**BRIEF**:
Set down again exactly the lines of the listing below that fall between the line holding "Privacy Policy (213, 2518)" and the line holding "[3 Stars] (107, 295)", inclusive.

RECORD EXTRACTS START

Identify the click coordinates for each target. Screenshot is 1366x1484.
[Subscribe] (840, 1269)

RECORD EXTRACTS END
RECORD EXTRACTS START

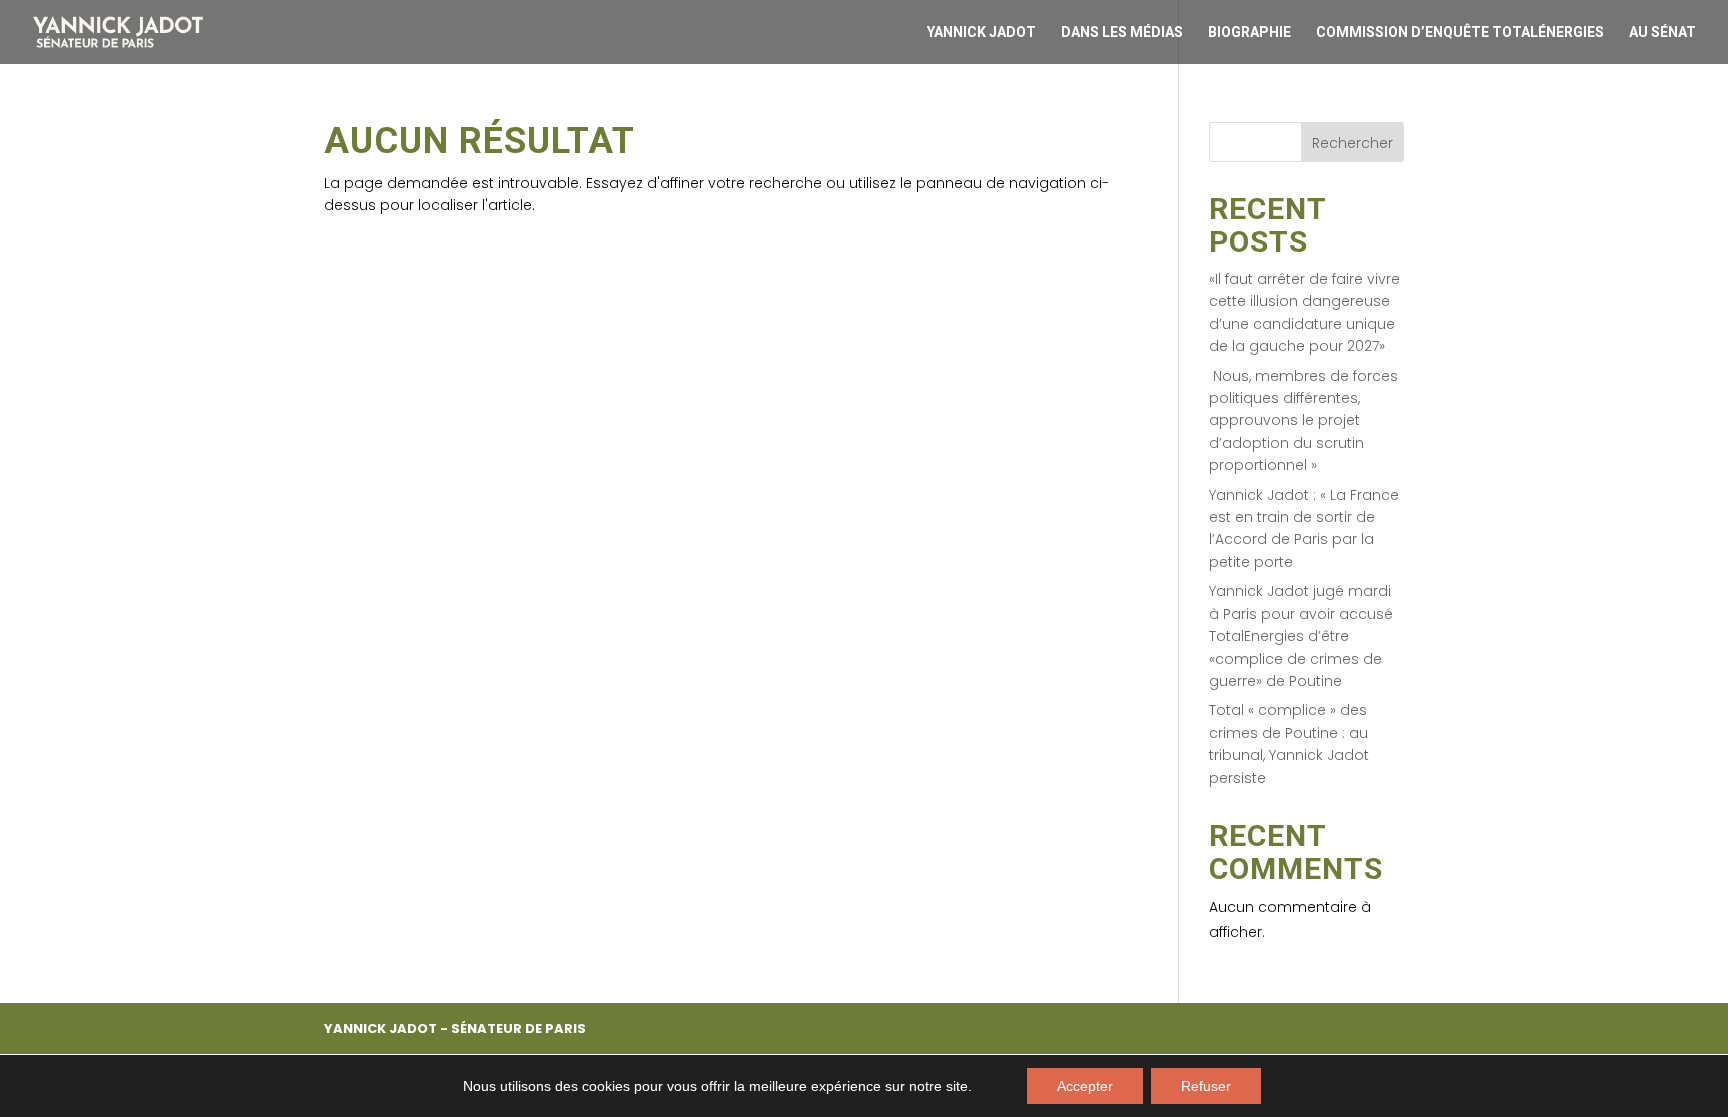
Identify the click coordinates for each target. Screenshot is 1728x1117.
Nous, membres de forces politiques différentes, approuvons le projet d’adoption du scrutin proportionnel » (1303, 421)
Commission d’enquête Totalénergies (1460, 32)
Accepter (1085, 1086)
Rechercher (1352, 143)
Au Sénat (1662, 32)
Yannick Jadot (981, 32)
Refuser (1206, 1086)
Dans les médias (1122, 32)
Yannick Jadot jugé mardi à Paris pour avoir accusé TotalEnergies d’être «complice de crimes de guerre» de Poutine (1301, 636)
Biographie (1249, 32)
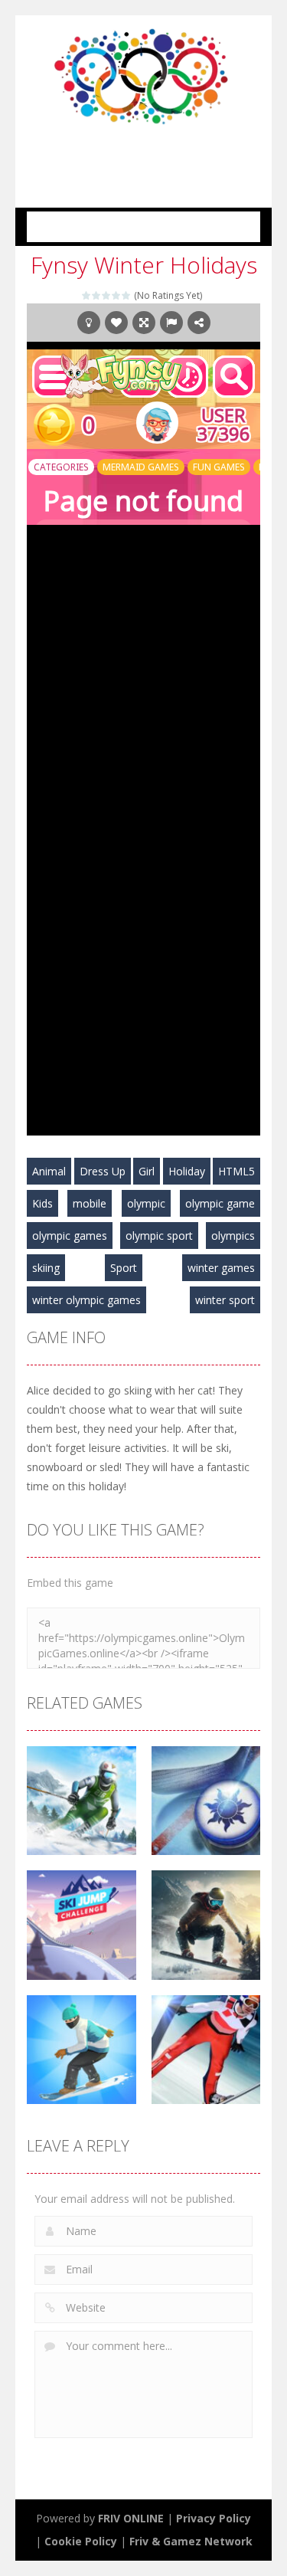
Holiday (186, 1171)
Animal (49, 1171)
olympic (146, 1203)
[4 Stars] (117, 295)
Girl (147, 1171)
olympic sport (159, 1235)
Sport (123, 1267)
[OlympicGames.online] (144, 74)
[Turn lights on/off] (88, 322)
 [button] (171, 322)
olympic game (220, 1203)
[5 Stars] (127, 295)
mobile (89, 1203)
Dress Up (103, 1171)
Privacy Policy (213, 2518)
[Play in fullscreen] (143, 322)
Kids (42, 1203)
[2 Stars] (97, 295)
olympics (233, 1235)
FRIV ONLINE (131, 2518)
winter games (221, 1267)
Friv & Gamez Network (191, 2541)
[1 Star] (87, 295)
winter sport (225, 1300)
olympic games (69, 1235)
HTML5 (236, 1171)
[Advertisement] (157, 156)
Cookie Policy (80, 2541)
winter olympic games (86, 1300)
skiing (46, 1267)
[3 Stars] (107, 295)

RECORD EXTRACTS END

**TASK ANSWER**:
Privacy Policy (213, 2518)
[Play in fullscreen] (143, 322)
Kids (42, 1203)
[2 Stars] (97, 295)
olympics (233, 1235)
FRIV ONLINE (131, 2518)
winter games (221, 1267)
Friv & Gamez Network (191, 2541)
[1 Star] (87, 295)
winter sport (225, 1300)
olympic games (69, 1235)
HTML5 (236, 1171)
[Advertisement] (157, 156)
Cookie Policy (80, 2541)
winter olympic games (86, 1300)
skiing (46, 1267)
[3 Stars] (107, 295)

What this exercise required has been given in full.